Instructions for the task: Give the lines of the records as a JSON list of strings, one string per line, starting with the line containing "Click the green" and going on through the line containing "click(x=1055, y=640)", with both of those lines included and any blank lines left out.

++++ Data supplied ++++

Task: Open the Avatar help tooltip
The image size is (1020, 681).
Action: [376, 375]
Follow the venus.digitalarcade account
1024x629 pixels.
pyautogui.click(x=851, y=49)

++++
++++ Data supplied ++++

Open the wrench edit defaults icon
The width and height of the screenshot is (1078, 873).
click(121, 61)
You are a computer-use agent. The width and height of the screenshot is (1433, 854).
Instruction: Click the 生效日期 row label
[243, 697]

++++
++++ Data supplied ++++

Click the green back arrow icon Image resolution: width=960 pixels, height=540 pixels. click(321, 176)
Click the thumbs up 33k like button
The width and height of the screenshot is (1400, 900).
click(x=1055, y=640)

++++

Answer to the task:
[
  "Click the green back arrow icon Image resolution: width=960 pixels, height=540 pixels. click(321, 176)",
  "Click the thumbs up 33k like button",
  "The width and height of the screenshot is (1400, 900).",
  "click(x=1055, y=640)"
]